The most shocking thing about 9/11 was the willingness of Islamists to carry out indiscriminate mass killing of noncombatant Americans. The attacks that day laid bare the desire of our enemies to obtain weapons of mass destruction to inflict vastly greater destruction on our country and people.
The day after 9/11, there existed four deeply anti-American rogue states, clearly open to helping Islamists achieve the mass murder of Americans. They were Afghanistan, Iraq, Iran, and North Korea. The invasion of Afghanistan in late 2001 removed one of these four regimes. The coming invasion of Iraq will remove a second.
Is it any wonder that the two remaining anti-American rogue states are doing everything in their power to race toward clear-cut possession of nuclear weapons? Possession of nuclear weapons by these rogue states can serve two purposes. It can deter the United States from doing to them what we have done to the Taliban and are about to do to the Baath. And, if President Bush is as determined and implacable as they fear he is, it can keep the Islamist cause alive (Iran) and allow revenge (Iran and North Korea) in the face of the impending overthrow of their governments by military or other means. The vengeance they have in mind could be prospective and openly state-sponsored, or carried out later by Islamist terror networks in possession of weapons of mass murder as a last will and testament of the North Korean and/or Iranian regimes.
Not every U.S. adversary, not even every rogue state, is as clearly anti-American as Iran and North Korea. Libya and Syria, for example, have been repeatedly classified by the U.S. government as rogue states (or, in the term substituted by the Clinton administration, "states of concern"). Yet at least so far, it is unclear that they are inclined to collaborate with Islamists in the mass murder of Americans. As long as this continues to be the case, Syria, Libya, and other states so situated are unlikely to become U.S. targets in the world war.
Neither are Russia and China, both of whom face unrest from Islamic minorities. The biggest danger to Russia's neutrality is not the Chechen revolt but the continued existence of thousands of nuclear weapons that could find their way to foreign Islamists. Economic growth under President Putin has somewhat lessened the purely mercenary motives for Russian-origin proliferation.
Similarly, China's greatest danger of unwanted involvement is not from Uighur unrest but its desire to have it both ways in its relationship to North Korea. China's rather inscrutable new leadership will have some important decisions coming along much sooner than it would prefer, thanks to the North Korean regime's accurate perception that its own moment of truth is rapidly approaching.

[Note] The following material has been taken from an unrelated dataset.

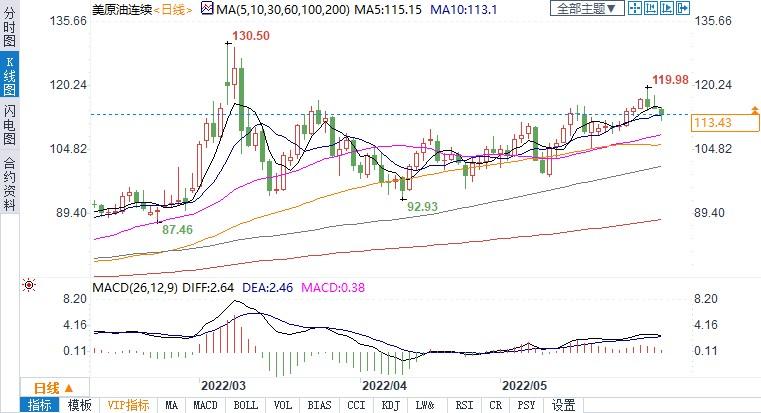The width and height of the screenshot is (761, 413).
Task: Select the 模板 tab
Action: [79, 405]
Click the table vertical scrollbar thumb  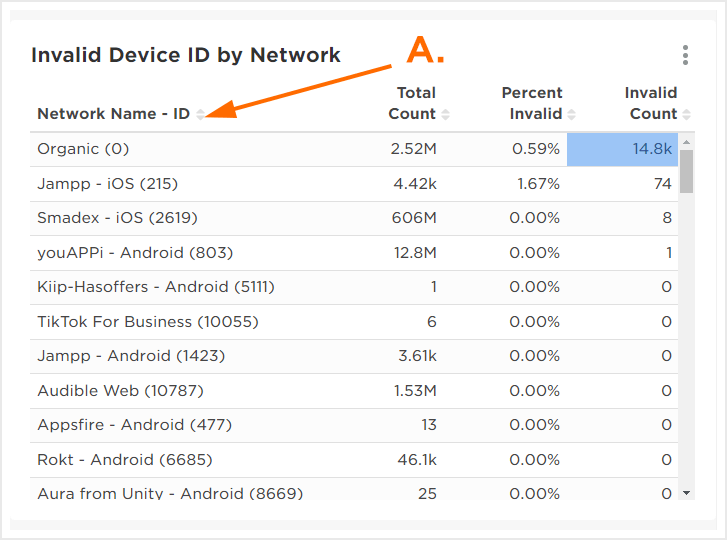click(686, 171)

Of all the countries in this war's gray area, Pakistan and Turkey are the most complex and important. Early on, with some coercive encouragement from Secretary of State Colin Powell, Pakistan's Gen. Pervez Musharraf opted for an alliance with the United States, leaving him in an exposed position at home, including with elements of his own military. The decision of the Turkish parliament to reject direct involvement in the invasion of Iraq reflected similar tensions.

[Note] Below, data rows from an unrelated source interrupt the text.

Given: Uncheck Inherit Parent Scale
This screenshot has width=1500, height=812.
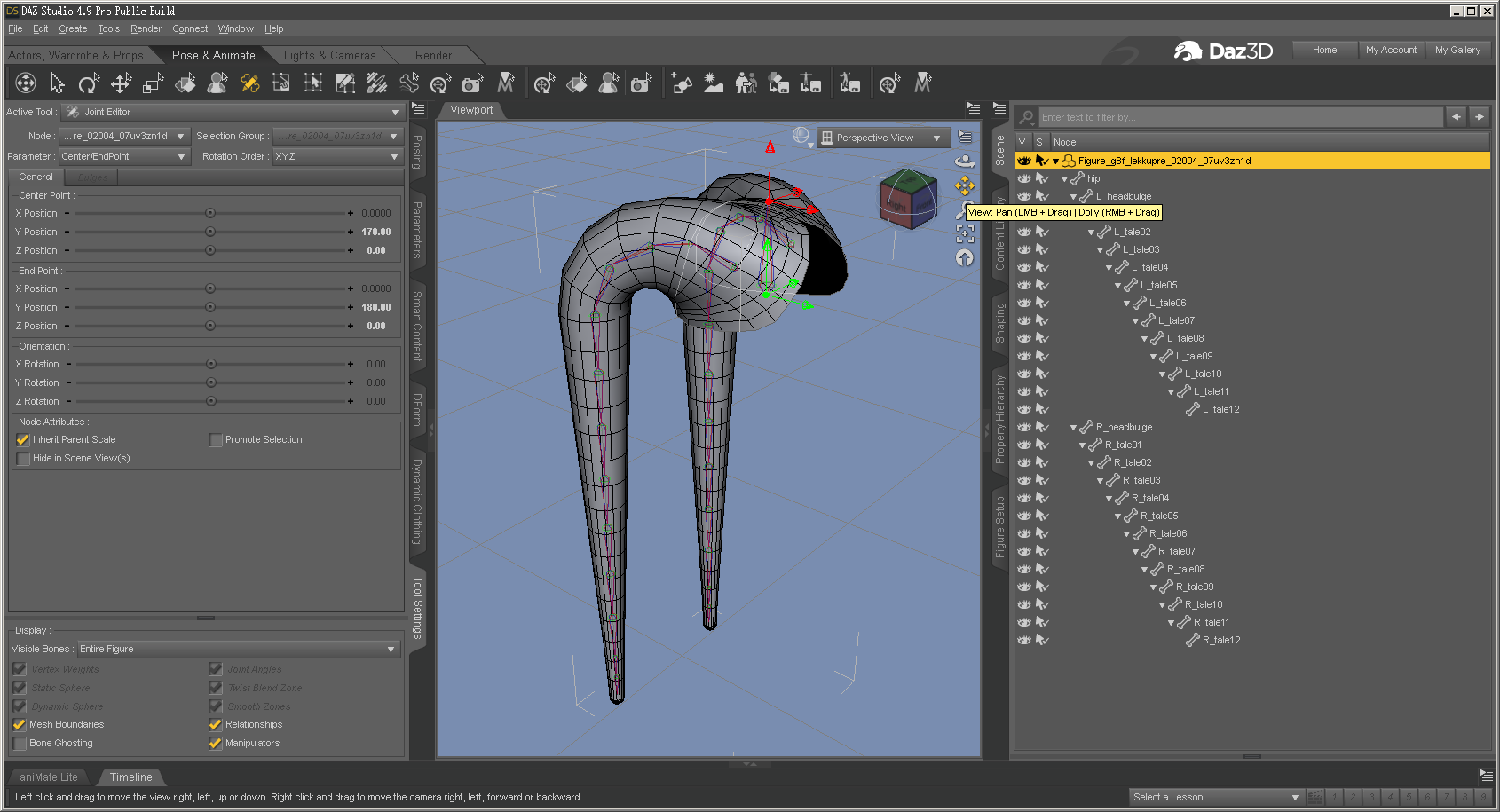Looking at the screenshot, I should [x=23, y=440].
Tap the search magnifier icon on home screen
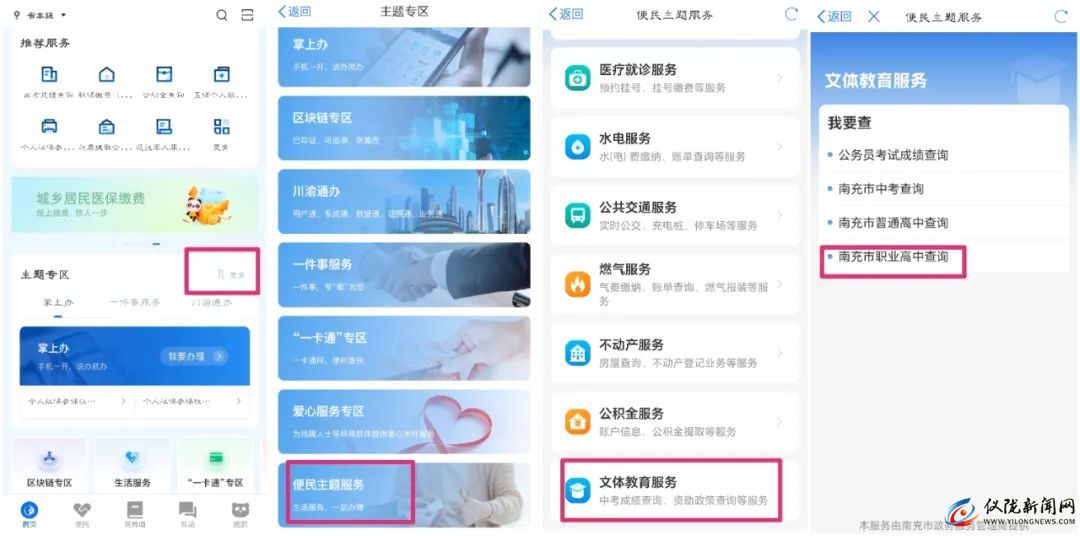The height and width of the screenshot is (536, 1080). coord(222,15)
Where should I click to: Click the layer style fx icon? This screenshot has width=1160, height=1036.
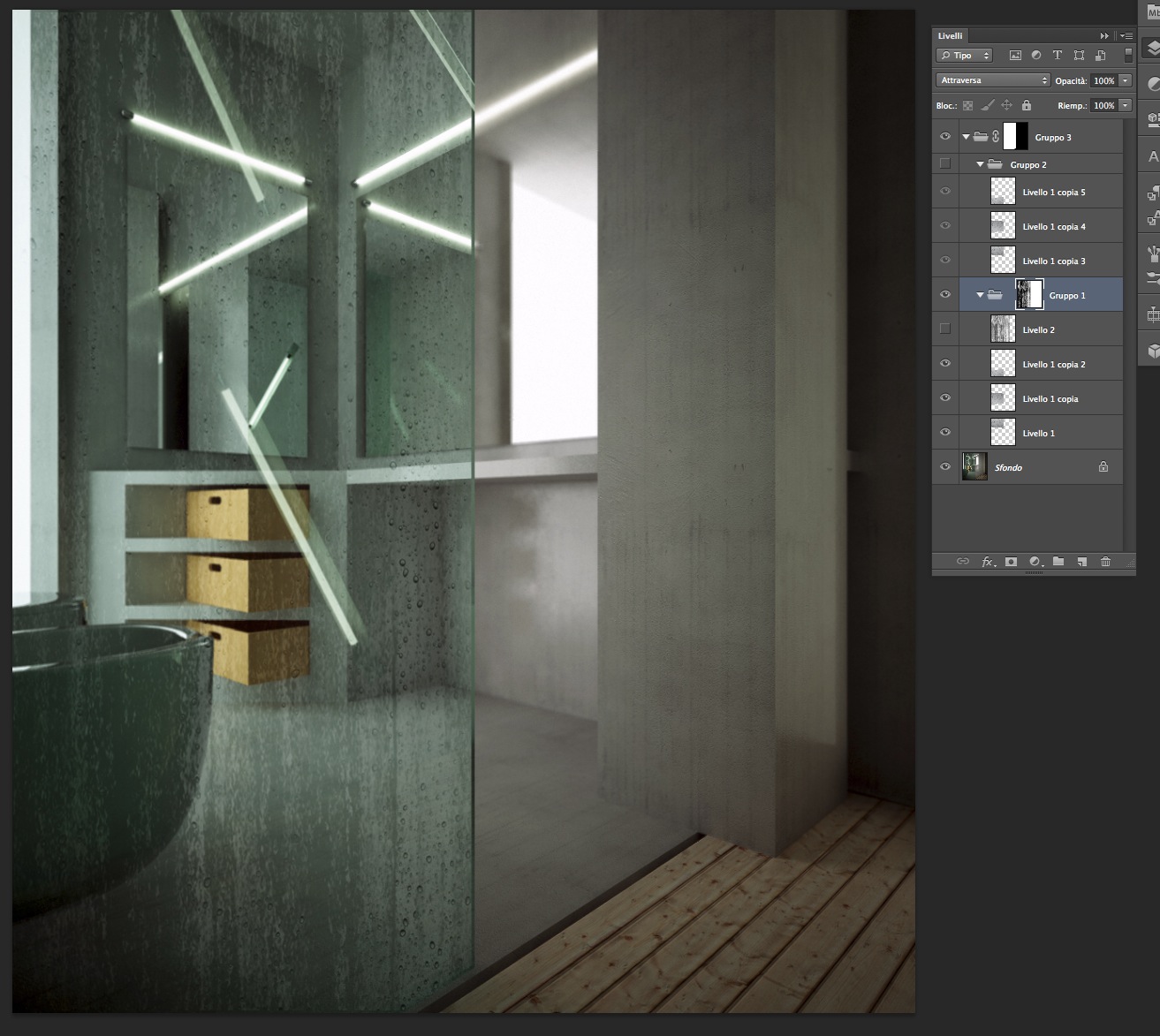coord(988,562)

How to deal with such tensions in Islamic countries with governments friendly to Washington is the biggest unanswered question of the Bush strategy. Post-invasion Iraq will put the issue on our plate in an unavoidable way. In a nutshell, the argument is between occupiers and democratizers.
At first glance, the core administration premise--that this is a world war involving a vast internal crisis of Islam--suggests the necessity of long-term American occupation. In Turkey, after all, democracy was part of the problem. The only longstanding democracy in the Islamic world recently voted in a fundamentalist majority, and the same is likely to happen elsewhere, assuming the United States begins to achieve its long-term goal of democratizing the world of Islam. This argues for going slowly, and relying for now on MacArthur-style proconsuls in the wake of favorable regime change.
The counterargument is a bit counterintuitive, but appears to be gaining ground. In this view, Islam is more than the leading rival religion to Christianity. As politicized by such figures as Osama bin Laden and Iranian strongman Hashemi Rafsanjani, it is also the world's leading political alternative to Western-style democracy. Instituting democracy might feel like a setback in the short run, especially in terms of political rhetoric. But elected fundamentalist governments ultimately will be judged, at least in part, by how well they collect the garbage. In and of itself, introduction of a democracy that respects free speech and freedom of religion will begin the process of separating religion from politics in Islamic culture.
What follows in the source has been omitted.